Electronika 302 Recorder - by Daniel Gallegos

Zombie trade agreements: According to some documents acquired by the organization European Digital Rights (EDRi), it appears the G8 has decided to do a Dr. Frankenstein impression and reanimate some of the most thoughtless portions of ACTA’s Internet provisions. This latest instantiation of the ACTA agreement wants control over intellectual property, technology devices, network infrastructure, and YOUR BRAINS.

An awesome experiment on awards (published in PLoS ONE) by Michael Restivo and Arnout van de Rijt – both in the Sociology department at SUNY Stony Brook – shows that receiving an informal award (a barnstar) from a peer may have a positive effect on highly active Wikipedians’ contributions. The paper is only three pages long, but if you want to you can also read the Science Daily coverage of it.

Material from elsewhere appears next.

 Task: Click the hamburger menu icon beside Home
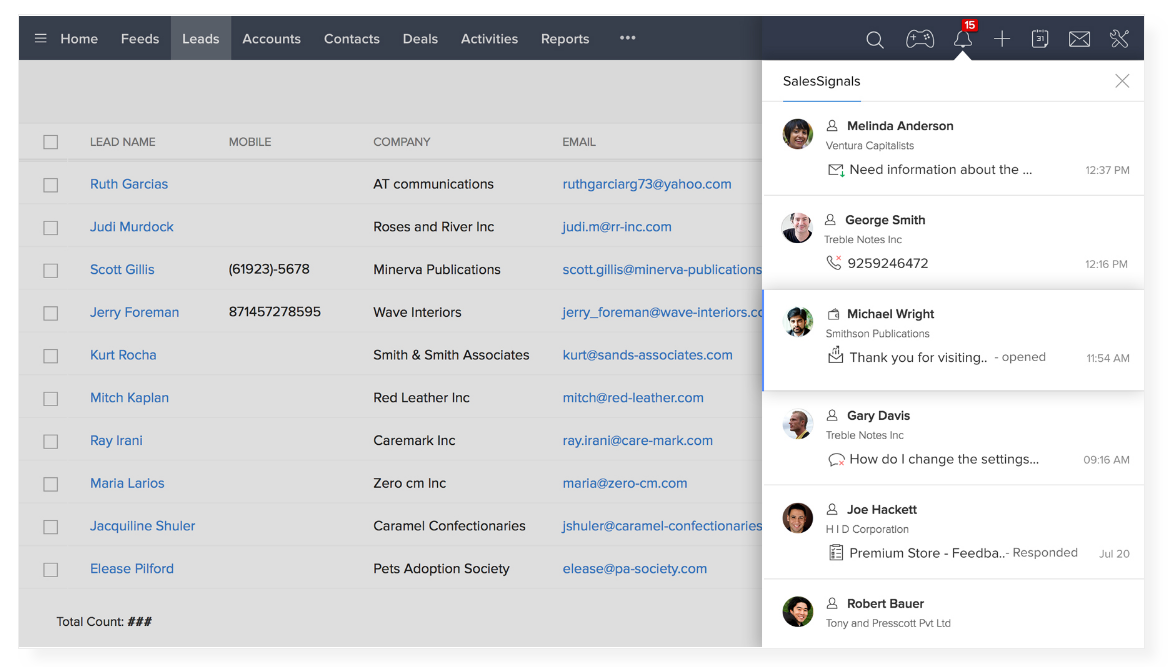(x=41, y=39)
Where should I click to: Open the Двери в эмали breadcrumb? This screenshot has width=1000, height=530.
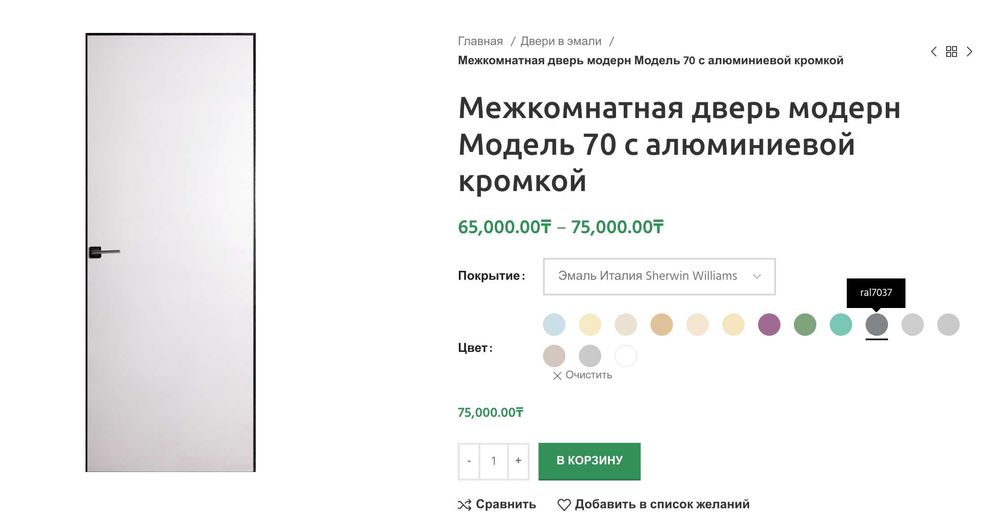(x=561, y=41)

Mako’s extensive account of his workflow tools is finally up on Uses This. The post is remarkable for many reasons. First of all, Mako puts more care and thought into his technology than anybody I know, so it’s great to see the logic behind his setup explained more or less in full. Secondly, I found it extra remarkable because I have been collaborating (and even living!) closely with Mako for a while now and I still learned a ton from reading the post. My favorite detail is unquestionably the bit about his typing eliciting a noise complaint while he was in college. As a rather loud typist myself, I have been subject to snark and snubbery from various quarters over the years, but I’ve never had anybody call the cops on me!

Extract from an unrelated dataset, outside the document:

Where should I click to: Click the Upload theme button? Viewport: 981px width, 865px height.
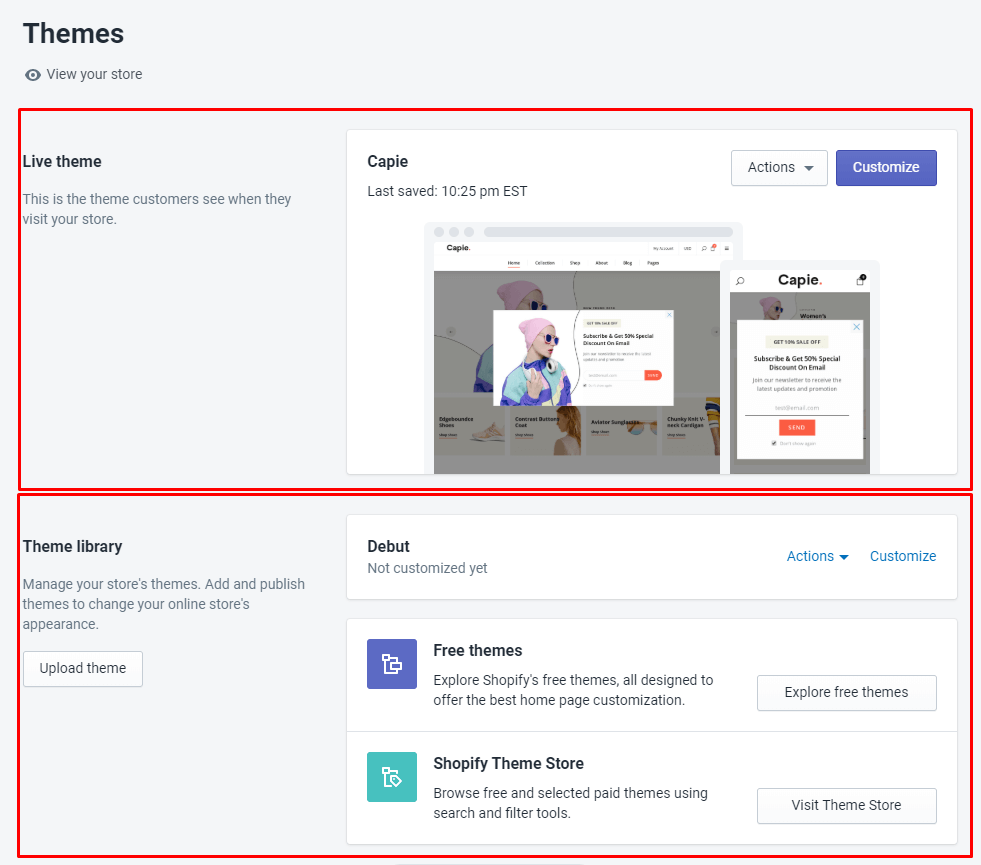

The Soviet Union lives on! But maybe not quite where you’d expect it. My friends and former Oakland neighbors Daniel Gallegos and Zhanara Nauruzbayeva have recently moved themselves and their incredible Artpologist project to New York. Upon arrival, they found themselves surrounded by a post soviet reality that most New Yorkers or Americans simply do not know exists at all, much less in the epicenter of finance capital. Their latest project, My American New York, chronicles this “post soviet America” through photos, stories, Daniel’s beautiful sketches, drawings, and paintings (e.g. the image at the top of this post), all wrapped up in a series of urban travelogues.

Philosophy Quantified: Kieran Healy has done a series of elegant and thoughtful guest posts on Leiter Reports in which he explores data from the 2004 and 2006 Philosophical Gourmet Report (PGR) surveys in an effort to generate some preliminary insights about the relationships between department status and areas of specialization.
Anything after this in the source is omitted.